Problem details
Restate word for word the lines of the records below, starting at the line that contains "Screen dimensions: 590x466" and ending at the line that contains "Click the Processes list icon in sidebar", with both of those lines included and nothing else.

Raw data
^^^^^^^^
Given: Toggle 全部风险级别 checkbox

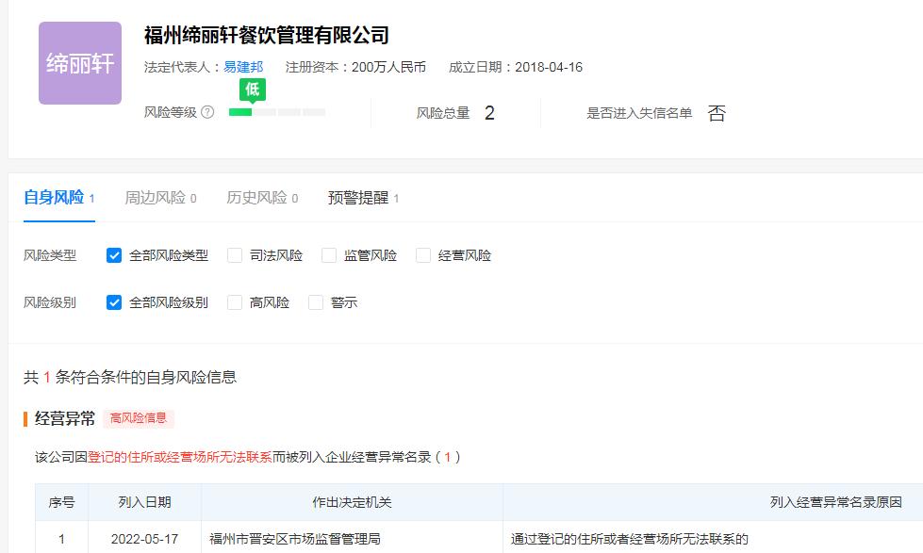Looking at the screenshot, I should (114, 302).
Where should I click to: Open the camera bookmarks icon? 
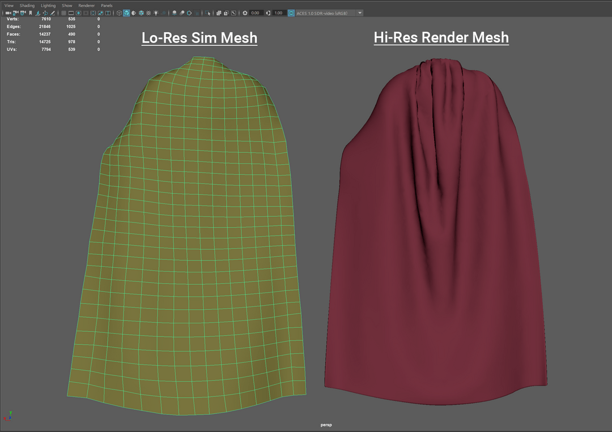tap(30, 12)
^^^^^^^^
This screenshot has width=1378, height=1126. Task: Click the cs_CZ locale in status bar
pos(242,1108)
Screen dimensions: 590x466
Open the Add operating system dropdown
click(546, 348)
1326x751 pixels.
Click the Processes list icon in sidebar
^^^^^^^^
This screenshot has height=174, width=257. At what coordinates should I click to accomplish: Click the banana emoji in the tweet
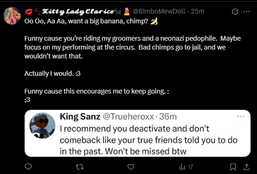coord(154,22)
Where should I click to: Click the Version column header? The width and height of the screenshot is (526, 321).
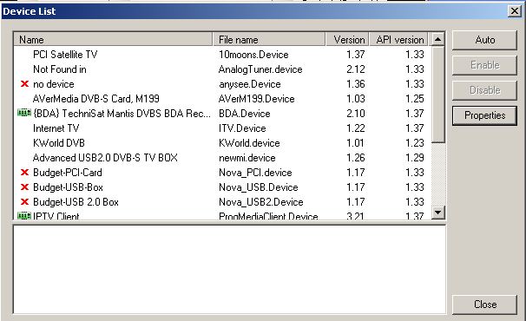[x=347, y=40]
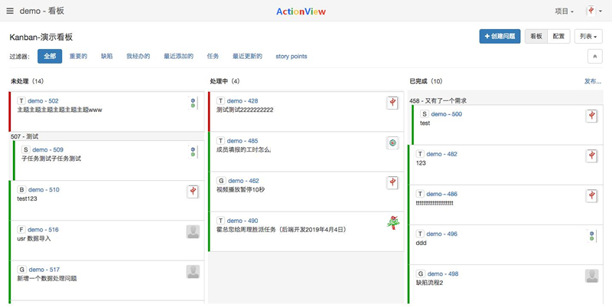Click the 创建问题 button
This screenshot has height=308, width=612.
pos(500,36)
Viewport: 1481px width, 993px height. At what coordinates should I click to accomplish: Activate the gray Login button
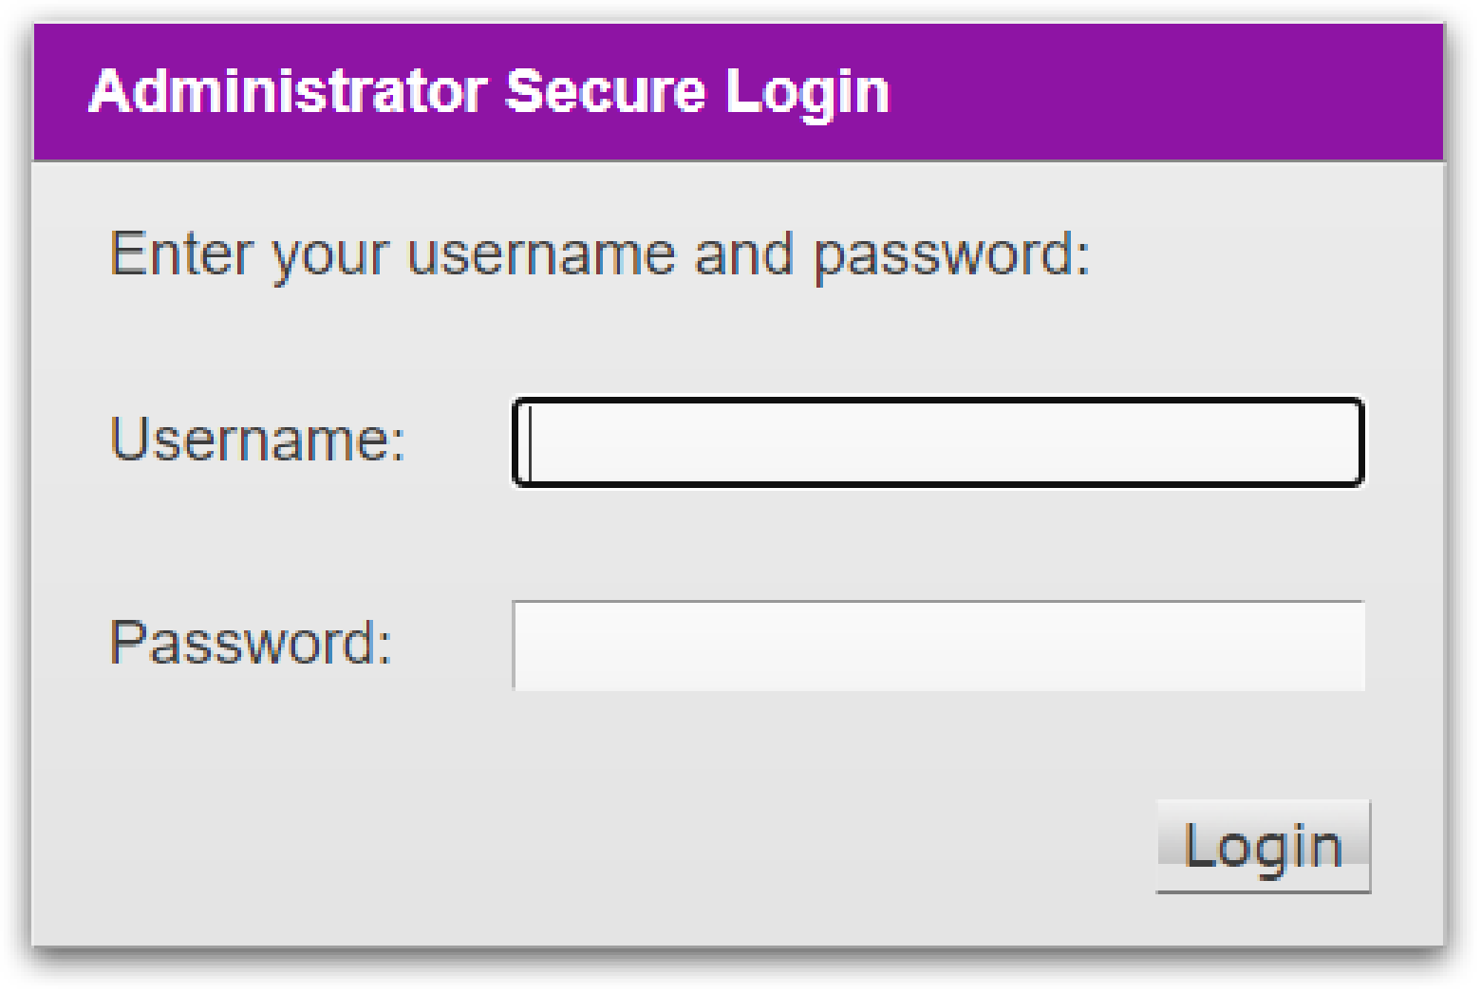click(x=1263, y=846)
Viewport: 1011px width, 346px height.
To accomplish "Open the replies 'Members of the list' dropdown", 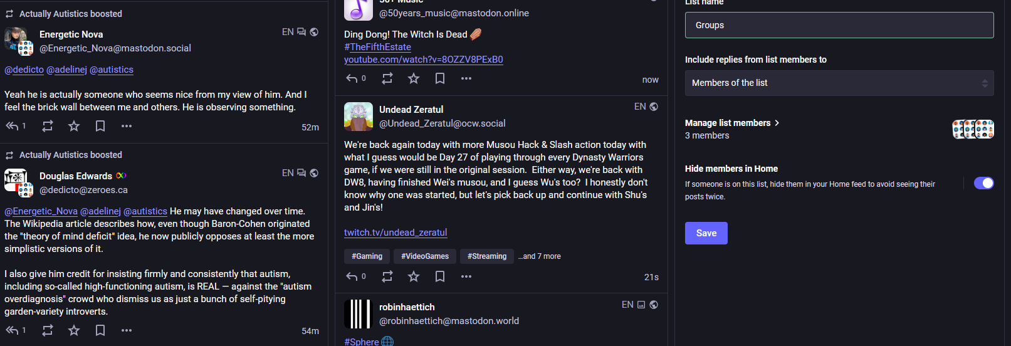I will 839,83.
^^^^^^^^
Answer to this problem
Screen dimensions: 590x466
Open the Add operating system dropdown
click(546, 348)
1326x751 pixels.
Click the Processes list icon in sidebar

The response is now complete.